Loin de l'Ukraine, la quête de normalité des Moscovites
Loin du conflit meurtrier en Ukraine, le printemps apparaît presque banal dans la capitale russe, où les Moscovites se pressent dans les restaurants, les théâtres et les rues ensoleillées.
Si certains s'avouent indifférents, d'autres trompent l'inquiétude que leur inspirent les affrontements en cours, les sanctions internationales qui s'abattent sur la Russie et la répression contre toutes formes de critique du pouvoir.
En tout cas, les restaurants sont pleins.
Dans un café jaune et rose, coiffées de petits chapeaux de fête, trois jeunes femmes sont venues célébrer un anniversaire. Dans des éclats de rire, elles se penchent pour un selfie.
"Ce n'est pas possible de lire tout le temps les infos", dit l'une d'elles, Olessia, préférant taire son nom.
"Il faut continuer à vivre. Les anniversaires arrivent, on les fête", affirme-t-elle, évitant de détailler ses opinions sur l'Ukraine.
La Russie a essuyé plusieurs vagues de sanctions occidentales, dont les effets les plus sévères doivent se faire sentir dans quelques mois. D'ores et déjà, l'inflation grimpe.

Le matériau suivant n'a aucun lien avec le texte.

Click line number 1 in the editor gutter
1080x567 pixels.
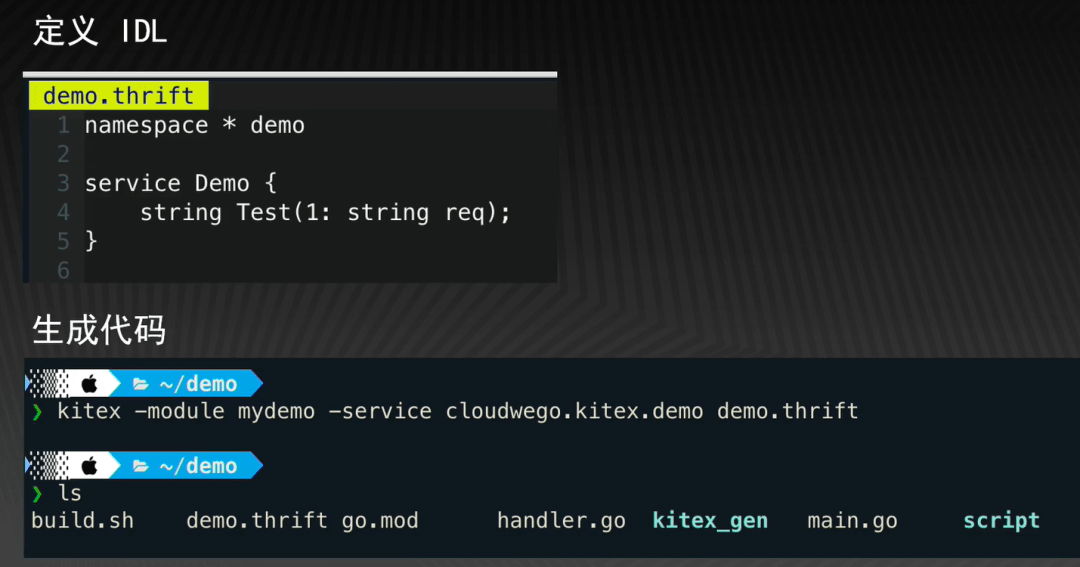(63, 126)
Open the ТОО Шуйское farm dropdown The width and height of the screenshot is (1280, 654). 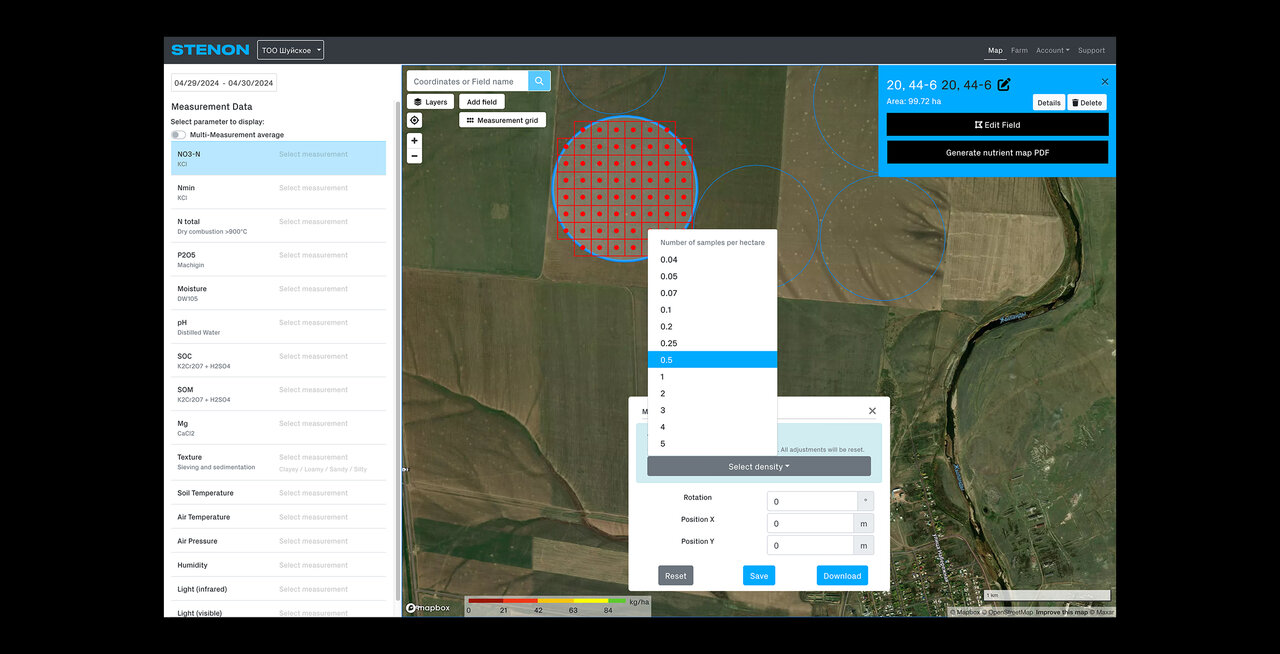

Vladimir Poutine, qui revendique le soutien de la population, affirme lui que ce "blitzkrieg" économique a échoué, malgré la hausse des prix et la fermeture de nombreuses d'entreprises.
A Moscou, mégalopole privilégiée, mis à part la disparition de grandes enseignes occidentales, les pénuries de biens de consommation ne se font pas encore trop sentir.
Et les Moscovites ne semblent pas se priver de loisirs.
Les lieux culturels sont ainsi tout aussi courus que les bars.
Dans les allées d'une foire d'art contemporain près de la place Rouge, Alexandre est venu voir des amis. Et aussi draguer un peu, en chemise près du corps.
"Il faut aussi voyager, regarder de beaux tableaux, se concentrer sur le positif", affirme cet homme de 40 ans qui vient de perdre son emploi dans le commerce international du fait des sanctions.
D'autant que, selon lui, regarder la couverture de l'Ukraine à la télévision officielle c'est impossible, "ou alors on se transforme en zombie", souligne-t-il, préférant également préserver son anonymat.
En face du Kremlin trône le GES-2, musée d'art contemporain ouvert fin 2021 dans une ancienne centrale électrique par un oligarque du secteur gazier.
Inauguré par le président Poutine, ce lieu promettait de faire le grand écart entre liberté artistique et contexte politique de plus en plus répressif. Un projet devenu impossible avec le conflit en Ukraine.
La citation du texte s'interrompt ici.